## Problem A
Rewrite the paragraph of the text on Torabi and Chudley's projects that begins "Torabi and Chudley have worked on another project together" more briefly, keeping its main facts.
## Problem B
Rename "records" to "albums" in the text on Torabi and Chudley's projects, giving it again starting with "Torabi and Chudley" and going on through "Spider Stacy (2001–2003)".

BEGIN Source passage

Since the breakup of The Monsoon Bassoon, Torabi has maintained an ongoing (if interrupted) musical relationship with Dan Chudley, resulting in several other projects. The first of these was Miss Helsinki, a more straightforward rock band which recorded a couple of tracks and played a few acoustic gigs in 2002. The band failed to find a steady lineup (despite assistance from Richard Larcombe from Stars In Battledress and from Monsoon Bassoon drummer Jamie Keddie) and consequently folded. Torabi, Chudley and Keddie worked together again when they formed another rock band, Authority, in 2005 (the lineup was completed by Craig Fortnam of North Sea Radio Orchestra on bass). Authority recorded several songs and played live over the next two years, but never released anything beyond a couple of MySpace uploads. The band split in 2007 due to the various members' other commitments and Chudley's move to Cornwall.

Torabi and Chudley have worked on another project together – the instrumental Hatchjaw and Bassett, which Chudley has described as "acoustic spiritual music". This project has not released any records, although a video featuring the duo and their music has appeared on YouTube.

Work with Spider Stacy (2001–2003)

END Source passage
BEGIN Recorded information

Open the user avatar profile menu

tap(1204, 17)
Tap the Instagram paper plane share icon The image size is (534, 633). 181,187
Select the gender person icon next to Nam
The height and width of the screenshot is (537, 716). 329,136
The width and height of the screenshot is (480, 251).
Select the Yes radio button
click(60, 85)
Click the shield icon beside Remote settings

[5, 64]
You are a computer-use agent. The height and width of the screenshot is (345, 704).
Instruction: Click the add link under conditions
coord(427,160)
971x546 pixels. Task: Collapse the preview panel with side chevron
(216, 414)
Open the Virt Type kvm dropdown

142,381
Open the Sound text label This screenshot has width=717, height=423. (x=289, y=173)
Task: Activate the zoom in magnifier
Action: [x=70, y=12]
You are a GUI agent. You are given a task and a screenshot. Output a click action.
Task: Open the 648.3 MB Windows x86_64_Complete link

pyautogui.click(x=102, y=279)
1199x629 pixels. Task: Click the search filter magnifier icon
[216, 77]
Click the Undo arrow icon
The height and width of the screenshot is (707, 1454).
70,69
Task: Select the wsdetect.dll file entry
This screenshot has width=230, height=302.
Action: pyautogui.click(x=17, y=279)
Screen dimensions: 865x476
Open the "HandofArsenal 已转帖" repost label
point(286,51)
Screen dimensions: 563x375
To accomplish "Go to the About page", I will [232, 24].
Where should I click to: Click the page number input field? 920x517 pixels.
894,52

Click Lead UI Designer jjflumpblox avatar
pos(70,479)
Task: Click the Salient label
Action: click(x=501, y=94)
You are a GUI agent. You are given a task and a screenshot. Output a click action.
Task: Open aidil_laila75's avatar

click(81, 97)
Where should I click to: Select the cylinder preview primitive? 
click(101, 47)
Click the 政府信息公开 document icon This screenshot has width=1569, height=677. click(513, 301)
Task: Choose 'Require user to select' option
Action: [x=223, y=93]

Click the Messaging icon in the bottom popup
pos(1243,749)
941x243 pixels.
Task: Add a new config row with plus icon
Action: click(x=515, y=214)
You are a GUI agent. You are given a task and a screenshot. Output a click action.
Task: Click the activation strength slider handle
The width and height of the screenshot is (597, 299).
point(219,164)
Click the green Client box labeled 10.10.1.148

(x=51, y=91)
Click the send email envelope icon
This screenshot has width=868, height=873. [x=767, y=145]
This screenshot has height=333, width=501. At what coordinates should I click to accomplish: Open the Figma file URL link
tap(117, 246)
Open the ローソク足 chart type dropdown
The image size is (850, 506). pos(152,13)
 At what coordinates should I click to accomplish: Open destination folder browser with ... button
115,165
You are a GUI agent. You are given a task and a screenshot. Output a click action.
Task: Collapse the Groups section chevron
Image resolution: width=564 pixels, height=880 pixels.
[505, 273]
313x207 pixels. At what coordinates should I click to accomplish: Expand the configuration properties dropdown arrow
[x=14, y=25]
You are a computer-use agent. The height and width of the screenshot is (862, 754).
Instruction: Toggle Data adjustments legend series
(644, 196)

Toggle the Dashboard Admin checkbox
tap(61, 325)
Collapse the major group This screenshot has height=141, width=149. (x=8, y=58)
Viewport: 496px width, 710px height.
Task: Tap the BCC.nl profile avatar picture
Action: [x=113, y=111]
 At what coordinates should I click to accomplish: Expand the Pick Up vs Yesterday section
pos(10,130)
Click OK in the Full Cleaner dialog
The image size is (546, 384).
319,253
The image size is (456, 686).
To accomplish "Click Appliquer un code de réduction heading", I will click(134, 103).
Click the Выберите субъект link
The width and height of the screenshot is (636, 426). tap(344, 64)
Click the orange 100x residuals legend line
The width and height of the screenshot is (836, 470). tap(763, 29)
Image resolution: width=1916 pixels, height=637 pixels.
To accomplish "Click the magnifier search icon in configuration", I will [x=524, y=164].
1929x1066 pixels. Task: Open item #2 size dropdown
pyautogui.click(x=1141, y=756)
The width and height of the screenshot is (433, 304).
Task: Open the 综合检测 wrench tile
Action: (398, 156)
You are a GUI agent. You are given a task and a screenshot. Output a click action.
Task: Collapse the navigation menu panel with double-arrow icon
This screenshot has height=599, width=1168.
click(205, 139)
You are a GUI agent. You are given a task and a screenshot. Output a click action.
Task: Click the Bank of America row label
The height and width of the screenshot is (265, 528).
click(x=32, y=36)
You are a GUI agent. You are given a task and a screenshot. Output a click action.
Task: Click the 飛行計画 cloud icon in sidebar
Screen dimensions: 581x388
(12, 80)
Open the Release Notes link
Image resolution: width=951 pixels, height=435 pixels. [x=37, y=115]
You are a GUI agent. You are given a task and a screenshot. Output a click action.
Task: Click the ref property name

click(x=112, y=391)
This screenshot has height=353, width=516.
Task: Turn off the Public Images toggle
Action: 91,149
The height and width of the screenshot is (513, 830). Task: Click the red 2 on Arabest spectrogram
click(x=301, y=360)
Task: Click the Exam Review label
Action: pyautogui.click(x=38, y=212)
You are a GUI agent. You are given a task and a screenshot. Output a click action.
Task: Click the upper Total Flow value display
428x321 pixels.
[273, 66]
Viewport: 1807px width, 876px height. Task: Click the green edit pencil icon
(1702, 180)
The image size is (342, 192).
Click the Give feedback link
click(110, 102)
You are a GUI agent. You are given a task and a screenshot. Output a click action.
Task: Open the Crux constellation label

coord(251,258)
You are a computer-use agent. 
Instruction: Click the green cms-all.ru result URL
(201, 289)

END Recorded information

## Exercise response A
Torabi and Chudley also formed the instrumental duo Hatchjaw and Bassett, which Chudley calls "acoustic spiritual music." It has released no records, but a video of the duo and their music has appeared on YouTube.

## Exercise response B
Torabi and Chudley have worked on another project together – the instrumental Hatchjaw and Bassett, which Chudley has described as "acoustic spiritual music". This project has not released any albums, although a video featuring the duo and their music has appeared on YouTube.

Work with Spider Stacy (2001–2003)